Starting on January 1, 2007, the Supreme People's Court has been charged with reviewing every death sentence pronounced by lower courts in the People's Republic of China. This reform, together with provisions instituted in January 2007 that address death penalty review, are dramatic moves to strengthen procedural justice in death penalty cases. There are indications that these reforms have significantly decreased the execution rate in China. The reforms are not a move toward the Chinese government's abolition of capital punishment, however. Nor are they a response to international abolitionist pressure. Rather, they reflect the current "legalization" agenda of the central government, maintaining the instrumentalist link between overarching state policy and death penalty application. This "legalization" agenda will not necessarily prompt further limitations to death penalty practice. Instead, if overall policy settings change, it is possible that the government may again privilege "campaign justice" over "procedural justice" and wind back the reforms.

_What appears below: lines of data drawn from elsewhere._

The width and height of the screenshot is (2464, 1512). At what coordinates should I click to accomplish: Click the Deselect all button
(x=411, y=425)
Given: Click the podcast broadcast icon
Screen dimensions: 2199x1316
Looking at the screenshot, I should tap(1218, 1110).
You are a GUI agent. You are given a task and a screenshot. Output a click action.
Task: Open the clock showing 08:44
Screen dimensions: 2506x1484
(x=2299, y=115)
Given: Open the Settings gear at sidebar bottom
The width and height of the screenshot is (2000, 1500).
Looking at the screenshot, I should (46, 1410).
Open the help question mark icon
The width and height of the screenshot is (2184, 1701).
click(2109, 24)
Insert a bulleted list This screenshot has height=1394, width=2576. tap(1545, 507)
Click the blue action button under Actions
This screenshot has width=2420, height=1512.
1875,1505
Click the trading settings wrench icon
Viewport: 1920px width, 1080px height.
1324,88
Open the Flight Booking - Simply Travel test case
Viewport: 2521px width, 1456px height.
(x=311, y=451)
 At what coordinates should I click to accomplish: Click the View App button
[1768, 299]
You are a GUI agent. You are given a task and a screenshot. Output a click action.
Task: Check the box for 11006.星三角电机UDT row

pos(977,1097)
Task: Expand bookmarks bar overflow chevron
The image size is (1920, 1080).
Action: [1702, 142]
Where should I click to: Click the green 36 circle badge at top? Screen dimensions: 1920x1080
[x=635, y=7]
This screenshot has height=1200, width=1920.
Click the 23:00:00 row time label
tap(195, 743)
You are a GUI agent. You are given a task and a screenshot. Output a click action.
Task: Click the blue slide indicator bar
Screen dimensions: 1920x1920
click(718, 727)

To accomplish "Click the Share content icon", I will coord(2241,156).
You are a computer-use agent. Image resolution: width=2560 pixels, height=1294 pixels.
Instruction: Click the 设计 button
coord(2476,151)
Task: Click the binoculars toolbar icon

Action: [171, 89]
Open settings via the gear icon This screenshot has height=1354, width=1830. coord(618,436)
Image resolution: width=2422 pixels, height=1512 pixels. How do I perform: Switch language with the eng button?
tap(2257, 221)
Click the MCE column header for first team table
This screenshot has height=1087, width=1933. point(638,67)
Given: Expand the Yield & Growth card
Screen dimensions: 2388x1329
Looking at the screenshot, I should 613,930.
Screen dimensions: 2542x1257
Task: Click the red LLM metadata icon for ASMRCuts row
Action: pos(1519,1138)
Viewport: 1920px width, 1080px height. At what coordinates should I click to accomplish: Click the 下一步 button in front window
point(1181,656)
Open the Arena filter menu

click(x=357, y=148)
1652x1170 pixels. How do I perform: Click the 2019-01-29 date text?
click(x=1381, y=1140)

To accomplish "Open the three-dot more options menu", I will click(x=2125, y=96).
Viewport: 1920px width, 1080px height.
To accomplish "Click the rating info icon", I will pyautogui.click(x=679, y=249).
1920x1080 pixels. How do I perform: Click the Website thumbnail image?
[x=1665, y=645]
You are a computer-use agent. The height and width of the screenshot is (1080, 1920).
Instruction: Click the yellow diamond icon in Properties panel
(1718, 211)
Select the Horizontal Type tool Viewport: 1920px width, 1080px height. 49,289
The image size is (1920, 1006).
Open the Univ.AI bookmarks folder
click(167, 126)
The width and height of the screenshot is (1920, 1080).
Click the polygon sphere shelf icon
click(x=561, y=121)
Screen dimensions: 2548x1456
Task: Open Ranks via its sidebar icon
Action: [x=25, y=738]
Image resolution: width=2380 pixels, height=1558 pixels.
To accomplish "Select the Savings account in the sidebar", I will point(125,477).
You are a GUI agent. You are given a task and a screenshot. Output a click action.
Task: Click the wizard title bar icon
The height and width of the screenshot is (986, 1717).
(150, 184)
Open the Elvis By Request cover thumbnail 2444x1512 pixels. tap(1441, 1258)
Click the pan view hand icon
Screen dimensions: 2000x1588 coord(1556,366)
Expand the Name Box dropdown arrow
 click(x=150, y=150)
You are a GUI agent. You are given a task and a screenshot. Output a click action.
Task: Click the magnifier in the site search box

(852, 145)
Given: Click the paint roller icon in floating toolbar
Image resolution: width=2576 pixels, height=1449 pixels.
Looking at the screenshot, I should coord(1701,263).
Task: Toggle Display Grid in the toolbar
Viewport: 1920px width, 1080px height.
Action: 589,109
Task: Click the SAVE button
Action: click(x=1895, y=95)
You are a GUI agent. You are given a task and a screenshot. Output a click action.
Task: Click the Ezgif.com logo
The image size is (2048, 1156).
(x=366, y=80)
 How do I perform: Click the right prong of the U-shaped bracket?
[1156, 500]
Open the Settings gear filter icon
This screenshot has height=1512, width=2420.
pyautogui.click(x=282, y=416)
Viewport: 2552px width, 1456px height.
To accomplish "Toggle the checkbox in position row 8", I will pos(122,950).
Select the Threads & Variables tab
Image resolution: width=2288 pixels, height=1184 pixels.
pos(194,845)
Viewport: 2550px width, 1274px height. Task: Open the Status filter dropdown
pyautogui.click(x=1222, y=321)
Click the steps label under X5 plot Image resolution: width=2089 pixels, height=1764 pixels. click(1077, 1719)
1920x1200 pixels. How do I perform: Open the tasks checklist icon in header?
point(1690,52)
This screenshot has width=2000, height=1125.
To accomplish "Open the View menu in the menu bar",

The Presidential Veil of Administrative Authority over Foreign-Financed Public Contracts in the Philippines

Over the past decade, incumbent Philippine President Gloria Macapagal-Arroyo has been besieged by accusations of corruption, bribery, and influence-peddling in the approval and allocation of foreign-financed public contracts. The latest scandal directly implicating the President involved a proposed National Broadband Network (NBN) to be undertaken by a Chinese contractor, ZTE Corporation, under a foreign loan financing agreement with the Chinese government. During Senate investigations of the NBN contracts, then-Secretary of the National Economic Development Authority (NEDA) Romulo L. Neri disclosed that he was offered a 200 million Philippine peso (Php) bribe to favorably endorse the contract. A subsequent NEDA whistleblower was later abducted by government authorities, apparently to prevent him from testifying on multimillion dollar kickbacks demanded for the NBN project, and how NEDA had been reduced to a rubber-stamp in the evaluation and approval process. On the heels of public riots, impeachment threats, and the near-toppling of the Arroyo government, the President declared the cancellation of the NBN contract in October 2007.